More details on the architecture can be found in the handbook page.
The most likely issue deriving from the OSQuery rollout might be related to an eventual performance penalty on the underlying hosts.
Spikes in CPU and/or memory usage can be detected by standard monitoring already in place on such hosts. For example, this Grafana dashboard could be helpful to identify the hosts where osqueryd
is using the most CPU, memory or IO.
In addition, an alert has been created to trigger
whenever the osqueryd
process is using more than 10% CPU.
@gitlab-com/gl-security/security-assurance/team-commercial-compliance
Historically, all previous deployments of osquery have resulted in performance issues in production. Here are some issues from reference:
- osqueryd is leading to performance issues on small instances -
node_schedstat_waiting_seconds_total
raising because of osquery (more processes to be run than CPU time available to handle them). - [RCA] osqueryd consuming too many resources in production - Both CPU and Disk IO raising (looks like there was a bug on osquery).

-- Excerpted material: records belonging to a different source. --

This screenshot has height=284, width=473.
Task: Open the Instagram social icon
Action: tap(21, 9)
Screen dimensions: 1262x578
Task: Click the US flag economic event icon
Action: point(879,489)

- osquery is filling up the root fs - osquery was getting a lot of data for the
process_file_events
table. This was disabled.
In case any performance or any other issues observed with OSQuery and it is impact the production we can always disable it.

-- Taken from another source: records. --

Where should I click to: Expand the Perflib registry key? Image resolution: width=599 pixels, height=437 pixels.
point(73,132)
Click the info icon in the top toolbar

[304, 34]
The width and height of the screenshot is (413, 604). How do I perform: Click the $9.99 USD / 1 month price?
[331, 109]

Following are the steps to disable OSQuery.
-
Navigate to the Chef Repo Roles.
-
Open the role targetting specific environment or service for which the OSQuery needs to be disabled.
-
Set the osquery enabled flag to
false
"osquery": { "enabled": false, }
Refer sample MR.
The osqueryd
service can be controlled like any other systemd service:
$ service osqueryd status
● osqueryd.service - The osquery Daemon
Loaded: loaded (/usr/lib/systemd/system/osqueryd.service; enabled; vendor preset: enabled)
Active: active (running) since Mon 2021-07-19 11:20:42 UTC; 26min ago
Process: 27572 ExecStartPre=/bin/sh -c if [ -f $LOCAL_PIDFILE ]; then mv $LOCAL_PIDFILE $PIDFILE
Process: 27569 ExecStartPre=/bin/sh -c if [ ! -f $FLAG_FILE ]; then touch $FLAG_FILE; fi (code=e
Main PID: 27575 (osqueryd)
Tasks: 18
Memory: 57.7M
CPU: 2.895s
CGroup: /system.slice/osqueryd.service
├─27575 /usr/bin/osqueryd --flagfile /etc/osquery/osquery.flags --config_path /etc/osquery/
└─27587 /usr/bin/osqueryd